__Work to be completed__: Your task is to write out the complete listing exactly as it is shown.

══ Supplied entries ══

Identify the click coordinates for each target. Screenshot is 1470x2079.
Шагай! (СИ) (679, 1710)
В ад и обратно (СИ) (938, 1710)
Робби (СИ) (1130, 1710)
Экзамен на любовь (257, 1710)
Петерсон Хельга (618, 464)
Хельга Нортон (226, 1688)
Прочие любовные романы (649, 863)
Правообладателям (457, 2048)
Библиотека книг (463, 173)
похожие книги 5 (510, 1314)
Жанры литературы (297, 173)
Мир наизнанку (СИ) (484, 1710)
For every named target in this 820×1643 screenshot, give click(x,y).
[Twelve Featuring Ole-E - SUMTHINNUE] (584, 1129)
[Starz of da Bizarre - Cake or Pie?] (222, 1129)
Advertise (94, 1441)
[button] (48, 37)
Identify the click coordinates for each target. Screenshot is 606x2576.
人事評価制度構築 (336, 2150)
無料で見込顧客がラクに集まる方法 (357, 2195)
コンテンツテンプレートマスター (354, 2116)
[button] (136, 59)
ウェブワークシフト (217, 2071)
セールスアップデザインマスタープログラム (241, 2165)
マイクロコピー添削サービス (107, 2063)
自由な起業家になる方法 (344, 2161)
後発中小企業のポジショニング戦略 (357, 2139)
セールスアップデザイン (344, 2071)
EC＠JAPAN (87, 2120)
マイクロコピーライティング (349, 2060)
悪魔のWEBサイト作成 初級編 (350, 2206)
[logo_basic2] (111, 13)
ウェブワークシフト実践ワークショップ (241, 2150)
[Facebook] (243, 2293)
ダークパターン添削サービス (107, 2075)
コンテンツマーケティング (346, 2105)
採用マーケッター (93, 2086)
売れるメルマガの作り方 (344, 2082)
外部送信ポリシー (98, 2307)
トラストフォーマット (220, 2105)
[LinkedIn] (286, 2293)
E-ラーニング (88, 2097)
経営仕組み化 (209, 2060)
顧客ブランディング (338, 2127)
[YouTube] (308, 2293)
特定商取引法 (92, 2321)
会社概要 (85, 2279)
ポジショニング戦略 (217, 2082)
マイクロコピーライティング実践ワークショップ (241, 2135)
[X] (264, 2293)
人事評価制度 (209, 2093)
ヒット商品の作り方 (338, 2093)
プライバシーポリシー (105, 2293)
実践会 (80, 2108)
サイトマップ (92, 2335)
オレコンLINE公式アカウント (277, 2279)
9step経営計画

═══

__Exercise output__:
Identify the click coordinates for each target. Screenshot is 1470x2079.
Шагай! (СИ) (679, 1710)
В ад и обратно (СИ) (938, 1710)
Робби (СИ) (1130, 1710)
Экзамен на любовь (257, 1710)
Петерсон Хельга (618, 464)
Хельга Нортон (226, 1688)
Прочие любовные романы (649, 863)
Правообладателям (457, 2048)
Библиотека книг (463, 173)
похожие книги 5 (510, 1314)
Жанры литературы (297, 173)
Мир наизнанку (СИ) (484, 1710)
For every named target in this 820×1643 screenshot, give click(x,y).
[Twelve Featuring Ole-E - SUMTHINNUE] (584, 1129)
[Starz of da Bizarre - Cake or Pie?] (222, 1129)
Advertise (94, 1441)
[button] (48, 37)
Identify the click coordinates for each target. Screenshot is 606x2576.
人事評価制度構築 (336, 2150)
無料で見込顧客がラクに集まる方法 (357, 2195)
コンテンツテンプレートマスター (354, 2116)
[button] (136, 59)
ウェブワークシフト (217, 2071)
セールスアップデザインマスタープログラム (241, 2165)
マイクロコピー添削サービス (107, 2063)
自由な起業家になる方法 (344, 2161)
後発中小企業のポジショニング戦略 (357, 2139)
セールスアップデザイン (344, 2071)
EC＠JAPAN (87, 2120)
マイクロコピーライティング (349, 2060)
悪魔のWEBサイト作成 初級編 (350, 2206)
[logo_basic2] (111, 13)
ウェブワークシフト実践ワークショップ (241, 2150)
[Facebook] (243, 2293)
ダークパターン添削サービス (107, 2075)
コンテンツマーケティング (346, 2105)
採用マーケッター (93, 2086)
売れるメルマガの作り方 (344, 2082)
外部送信ポリシー (98, 2307)
トラストフォーマット (220, 2105)
[LinkedIn] (286, 2293)
E-ラーニング (88, 2097)
経営仕組み化 (209, 2060)
顧客ブランディング (338, 2127)
[YouTube] (308, 2293)
特定商取引法 (92, 2321)
会社概要 (85, 2279)
ポジショニング戦略 (217, 2082)
マイクロコピーライティング実践ワークショップ (241, 2135)
[X] (264, 2293)
人事評価制度 (209, 2093)
ヒット商品の作り方 (338, 2093)
プライバシーポリシー (105, 2293)
実践会 (80, 2108)
サイトマップ (92, 2335)
オレコンLINE公式アカウント (277, 2279)
9step経営計画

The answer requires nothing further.